Provided text:
+-------+
Open sd65 opened 3 years ago
Wrote a working around for this limitation - https://toris.io/2021/06/using-ecs-exec-with-readonlyrootfilesystem-enabled-containers/
If you use ec2 backed ecs agent version 1.57.0, you should not specify the bind mount /var/log/amazon/ssm
as it will overlap with the mount set by the agent and prevent the container from starting.
Is it the same on EKS?
Write a small article for working around this limitation - https://toris.io/2021/06/using-ecs-exec-with-readonlyrootfilesystem-enabled-containers/
Was unable to replicate this workarounds. Both by declaring the volumes in Dockerfile or in the Task Definition. Maybe something changed in the SSM Agent that now prevents this workaround.
Hi @bmfs - I just wanted to note that the workaround works for me in ECS Fargate 1.4.0, using the Task Definition approach. So it might be due to an environment difference rather than changes in SSM Agent.
Our task-definition has the 3 volumes:
"volumes": [
{
"name": "managed-agents",
"host": {}
},
{
"name": "var-lib-amazon-ssm",
"host": {}
},
{
"name": "var-log-amazon-ssm",
"host": {}
},
And the 3 mount points in one of the containers:
"mountPoints": [
{
"sourceVolume": "managed-agents",
"containerPath": "/managed-agents",
"readOnly": false
},
{
"sourceVolume": "var-lib-amazon-ssm",
"containerPath": "/var/lib/amazon/ssm",
"readOnly": false
},
{
"sourceVolume": "var-log-amazon-ssm",
"containerPath": "/var/log/amazon/ssm",
"readOnly": false
},
This container has the agent running:
"managedAgents": [
{
"lastStartedAt": "2024-03-25T12:22:04.019000-04:00",
"name": "ExecuteCommandAgent",
"lastStatus": "RUNNING"
}
],
(Other containers in the same task-definition without the mount points have the agent stopped:)
"managedAgents": [
{
"name": "ExecuteCommandAgent",
"lastStatus": "STOPPED"
+-------+
Material:

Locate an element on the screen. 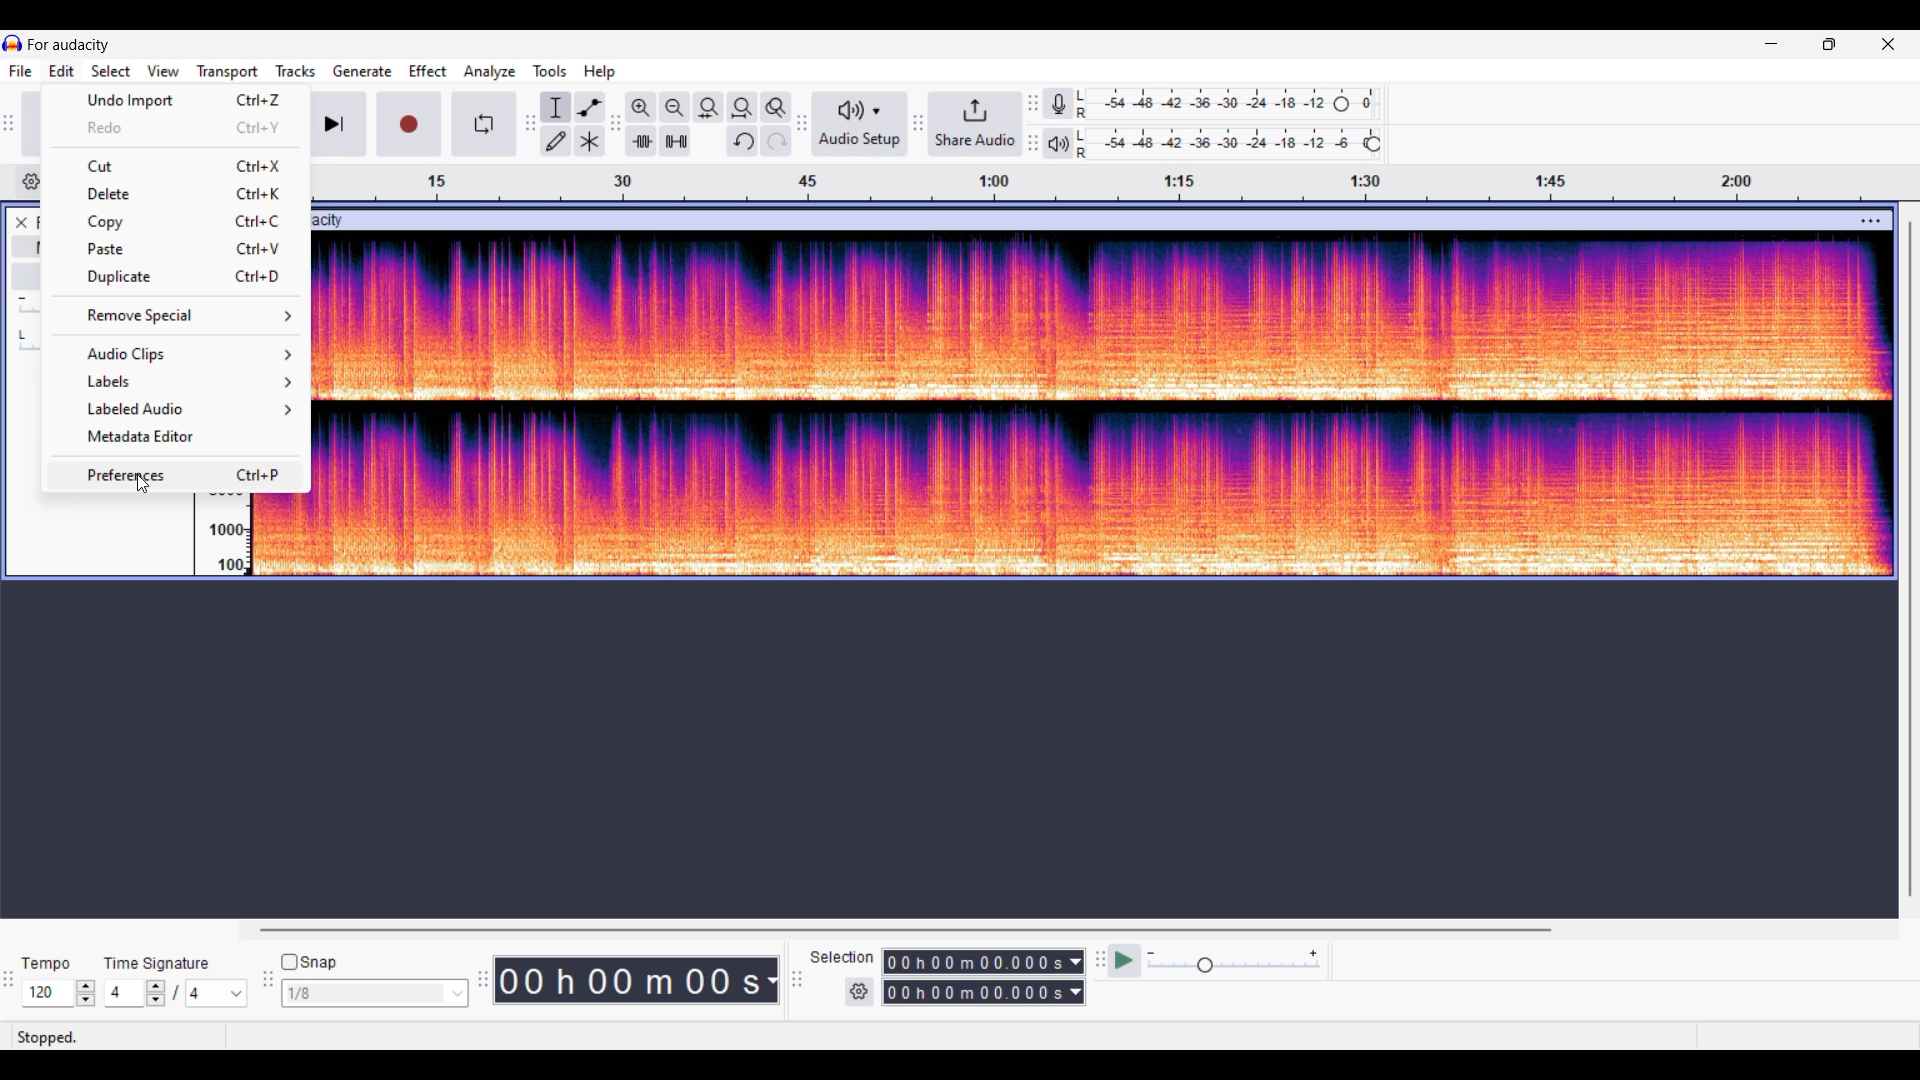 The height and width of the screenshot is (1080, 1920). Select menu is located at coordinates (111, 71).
+-------+
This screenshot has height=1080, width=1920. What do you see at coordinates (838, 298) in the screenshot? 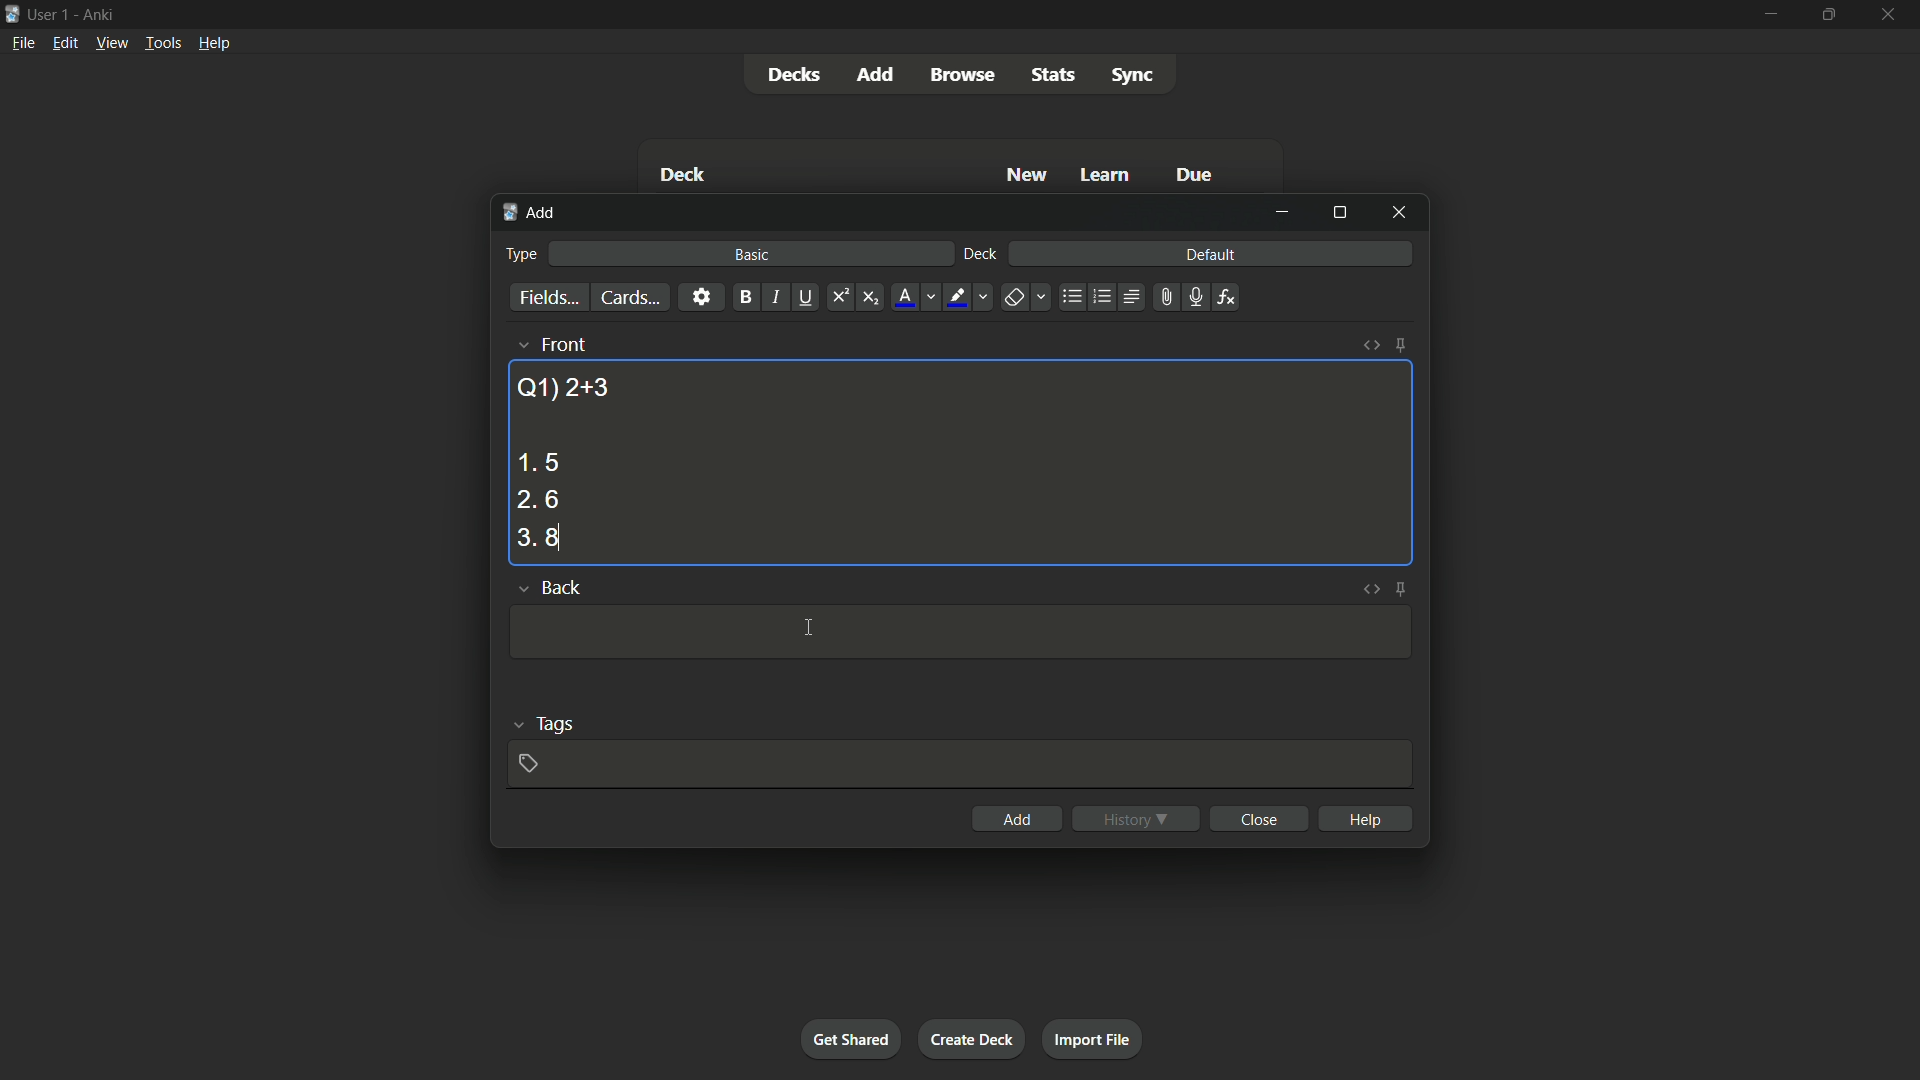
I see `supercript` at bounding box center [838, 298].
+-------+
Challenges:
**1.** Reproduce the ECS Exec thread between "Is it the same" and "prevents this workaround.", inclusive, substituting "Containerfile" for "Dockerfile".
**2.** Answer these questions using the ECS Exec thread:
(a) For which ECS agent version should the bind mount /var/log/amazon/ssm not be specified?
(b) In which environment did the workaround work for the person replying to @bmfs?
(c) What lastStatus does the ExecuteCommandAgent show in containers that lack the mount points?
**3.** Extend the ECS Exec thread, starting right after the point where it stops.
The material that comes after the ECS Exec thread is separate from it.

Answers below:
**1.**
Is it the same on EKS?
Write a small article for working around this limitation - https://toris.io/2021/06/using-ecs-exec-with-readonlyrootfilesystem-enabled-containers/
Was unable to replicate this workarounds. Both by declaring the volumes in Containerfile or in the Task Definition. Maybe something changed in the SSM Agent that now prevents this workaround.

**2.**
(a) Version 1.57.0 of the EC2-backed ECS agent.
(b) ECS Fargate 1.4.0, using the Task Definition approach.
(c) STOPPED.

**3.**
}
],
With this configuration, we're able to use "aws ecs execute-command" on the container with the agent running:
PS C:\Users\u123> aws ecs execute-command --profile xyz --cluster xyz --container xyz --interactive --command "/bin/sh" --task arnxyz
sh-4.4# df -a | grep agents\\\|ssm
/dev/nvme1n1 30787492 13423340 15774904 46% /managed-agents
/dev/nvme1n1 30787492 13423340 15774904 46% /var/lib/amazon/ssm
/dev/nvme1n1 30787492 13423340 15774904 46% /var/log/amazon/ssm
/dev/nvme0n1p1 5082764 2126208 2887764 43% /managed-agents/execute-command
sh-4.4# ps wwax --forest
PID TTY STAT TIME COMMAND
101 ? Ssl 0:00 /managed-agents/execute-command/amazon-ssm-agent
157 ? Sl 0:00 \_ /managed-agents/execute-command/ssm-agent-worker
25146 ? Sl 0:00 \_ /managed-agents/execute-command/ssm-session-worker ecs-execute-command-c9d0acd90ca90
25165 pts/0 Ss 0:00 \_ /bin/sh
25942 pts/0 R+ 0:00 \_ ps wwax --forest
@sd65 and @toricls - thanks so much for documenting this workaround for other ECS users. AWS ought to at least note this workaround in its documentation, if only with the caveat that the user is taking responsibility for it continuing to work.
Find below the error displayed in the cli when this issue occurs (attaching here for easier search from internet):
An error occurred (InvalidParameterException) when calling the ExecuteCommand operation: The execute command failed because execute command was not enabled when the task was run or the execute command agent isn’t running. Wait and try again or run a new task with execute command enabled and try again.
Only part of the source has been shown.